Are exams really becoming more frequent? More prevalent?
When we surveyed the RIAs who joined our webinar, about 16% said they are going through exams. Panelist Jody Foster shared with us that three-fourths of her clients have had exams. That’s just an indication of the breadth of where the SEC is going.
“It’s quite unusual. In the last eight months, six of my eight clients have had exams.”
Not surprisingly, SEC exams right now focus a lot on how firms are handling remote work.
Since they’re conducted over a phone call, there is no longer the ability to read body language when explaining strategy. Over the phone requires a bit more explanation and more patience.
If you get flagged with a deficiency letter, take things one step at a time. Engage in the phone calls. Go through the information. And, while it may cycle a few times—or even more than a few—the process is still fairly straightforward and orderly.

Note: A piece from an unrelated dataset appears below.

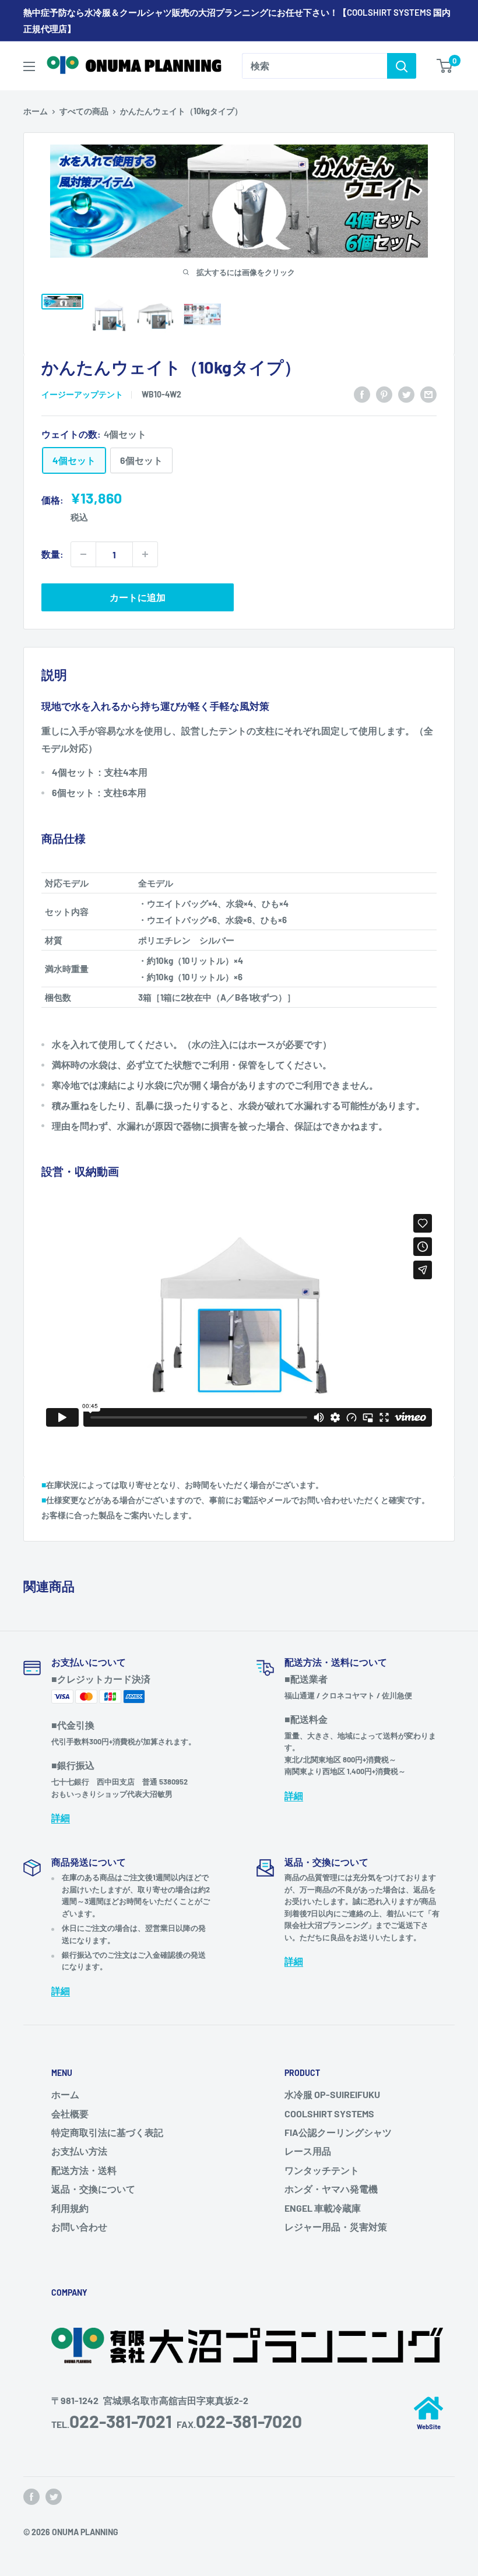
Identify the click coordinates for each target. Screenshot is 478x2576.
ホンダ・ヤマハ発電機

One strategy for being prepared for an examination is to conduct a self-exam ahead of time. Test how disciplined your teams are about storing documents such as proof of death, power of attorney, etc.
While it can be difficult to remember to keep these documents in the file, having everything on hand where it belongs as a matter of habit will make the SEC exam go much more smoothly.
Also, socialize your system. Make sure every member of your staff, working from his or her individual home, knows that this is where you store that particular document.
Remote compliance best practices – know the key areas to focus on.
There are best practices for managing compliance remotely with the same thoroughness as in the office. Watch for inconsistencies that materialize during the transition from working together in one location to a remote arrangement across multiple locations.
A great starting point is to review the risk alert issued by the OCIE. When they identified six major categories to be on alert for deficiencies, they essentially gave us a best practices outline to follow.
Pay strict attention to your compliance in these major categories:
- Protection of investors’ assets
- Supervision of personnel
- Practices relating to fees, expenses and financial transactions
- Investment fraud
- Business continuity
- The protection of investor and other sensitive information
For more on this, we covered the details here when this alert first came out.
Rolling with the changes.
Managing compliance remotely is a discipline, much like Pilates or yoga. What may feel different or awkward at first can soon become second nature; and the flexibility it affords may offer certain advantages, depending on how you look at it.
You CAN (and really must!) put systems in place to make compliance run like clockwork— even remotely.
Your clients will be confident in you. You’ll be confident in passing any SEC exam.
And, whether at the office or at the home office, you’re taking care to consistently act in the fiduciary role you were hired for.